Rancher Labs
- Company type: Private
- Industry: Software
- Founded: 2014; 12 years ago
- Founder: Sheng Liang Shannon Williams Darren Shepherd Will Chan
- Headquarters: Cupertino, California, United States
- Key people: Sheng Liang (CEO) Shannon Williams (President) Darren Shepherd (CTO) Will Chan (CPO)
- Products: Rancher, RancherOS
- Parent: SUSE S.A.
- Website: www.rancher.com

= Rancher Labs =

American software company

Rancher Labs is an open source software company based in Cupertino, California. The company helps manage Kubernetes at scale. Rancher Labs was founded in 2014 and, according to the company, its flagship product is used by more than 30,000 active teams.

Rancher Labs was funded with $10 million in 2015, $20 million in 2016, and $40 million in 2020. Executives include co-founders Sheng Liang (CEO), Shannon Williams, Darren Shepherd, and Will Chan. The company's headquarters are in Cupertino, California.

In May 2020, Rancher Labs launched Rancher Academy, a free training program through which IT professionals can be certified on a range of technologies the company provides on top of various distributions of Kubernetes. Company President Shannon Williams says Rancher Labs is trying to democratize access to Kubernetes training at a time when many IT organizations still can’t find IT staff with appropriate skills, even in the wake of the economic downturn brought on by the COVID-19 pandemic. A recently released Dice 2020 Tech Job Report found there has been an 82% increase in job demand for individuals with Kubernetes skills over the past year alone. Dice predicts that the demand for Kubernetes skills will enjoy a projected growth rate of more than 67% over the next 10 years.
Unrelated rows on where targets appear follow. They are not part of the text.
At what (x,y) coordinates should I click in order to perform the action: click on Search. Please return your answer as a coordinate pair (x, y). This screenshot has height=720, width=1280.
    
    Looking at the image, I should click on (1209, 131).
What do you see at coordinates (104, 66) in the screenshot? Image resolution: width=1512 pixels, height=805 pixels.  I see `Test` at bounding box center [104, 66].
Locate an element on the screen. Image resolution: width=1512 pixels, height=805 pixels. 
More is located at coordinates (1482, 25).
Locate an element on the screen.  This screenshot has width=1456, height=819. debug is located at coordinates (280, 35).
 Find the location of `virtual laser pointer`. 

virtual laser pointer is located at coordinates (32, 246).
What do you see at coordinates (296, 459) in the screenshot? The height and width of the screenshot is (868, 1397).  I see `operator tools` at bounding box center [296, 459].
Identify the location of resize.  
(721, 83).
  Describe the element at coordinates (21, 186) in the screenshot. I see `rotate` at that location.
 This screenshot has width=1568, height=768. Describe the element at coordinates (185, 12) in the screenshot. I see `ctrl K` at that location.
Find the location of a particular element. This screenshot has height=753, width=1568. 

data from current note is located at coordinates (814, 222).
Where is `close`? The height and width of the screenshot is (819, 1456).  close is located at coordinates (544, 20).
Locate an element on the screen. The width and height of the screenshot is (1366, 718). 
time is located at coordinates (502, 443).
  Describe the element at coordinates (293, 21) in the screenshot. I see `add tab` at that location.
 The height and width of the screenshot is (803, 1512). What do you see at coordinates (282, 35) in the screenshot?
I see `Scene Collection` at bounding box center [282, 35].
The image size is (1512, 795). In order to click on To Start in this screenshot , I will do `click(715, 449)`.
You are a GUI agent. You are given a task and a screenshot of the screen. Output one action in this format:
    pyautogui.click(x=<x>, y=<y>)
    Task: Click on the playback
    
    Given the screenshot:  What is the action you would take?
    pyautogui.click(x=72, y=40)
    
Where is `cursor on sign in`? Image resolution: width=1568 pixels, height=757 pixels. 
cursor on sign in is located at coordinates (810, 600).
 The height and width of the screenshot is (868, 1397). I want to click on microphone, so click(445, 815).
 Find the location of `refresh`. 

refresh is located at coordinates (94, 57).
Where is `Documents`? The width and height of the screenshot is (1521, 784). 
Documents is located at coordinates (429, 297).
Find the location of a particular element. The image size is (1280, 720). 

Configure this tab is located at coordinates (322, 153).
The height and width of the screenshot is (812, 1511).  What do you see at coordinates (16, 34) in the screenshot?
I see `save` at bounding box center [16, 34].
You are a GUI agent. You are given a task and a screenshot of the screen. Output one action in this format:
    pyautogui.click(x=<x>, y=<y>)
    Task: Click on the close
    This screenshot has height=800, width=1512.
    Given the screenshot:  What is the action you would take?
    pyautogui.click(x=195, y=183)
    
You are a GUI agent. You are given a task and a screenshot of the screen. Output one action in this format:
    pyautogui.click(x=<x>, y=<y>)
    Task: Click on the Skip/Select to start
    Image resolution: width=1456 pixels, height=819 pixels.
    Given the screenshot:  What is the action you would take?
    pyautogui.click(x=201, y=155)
In April 2020, Rancher Labs released an update to its Kubernetes management platform that makes it easier to upgrade without any downtime in addition to making it easier to remotely access. Company CEO Sheng Liang says that as organizations increasingly operationalize Kubernetes there is now a lot more focus on lifecycle management and scalability. Version 2.4 of Rancher provides access to a set of tools that makes it easier for IT teams to manage a fleet of Kubernetes clusters even when network connectivity is limited, says Liang. IT teams can now, for example, initiate an upgrade remotely, but all processes are executed locally. Once completed, the remote cluster synchronizes with the management server once connectivity is re-established.

In July 2020, Rancher Labs announced its definitive agreement to be acquired by SUSE. The deal closed on December 1, 2020.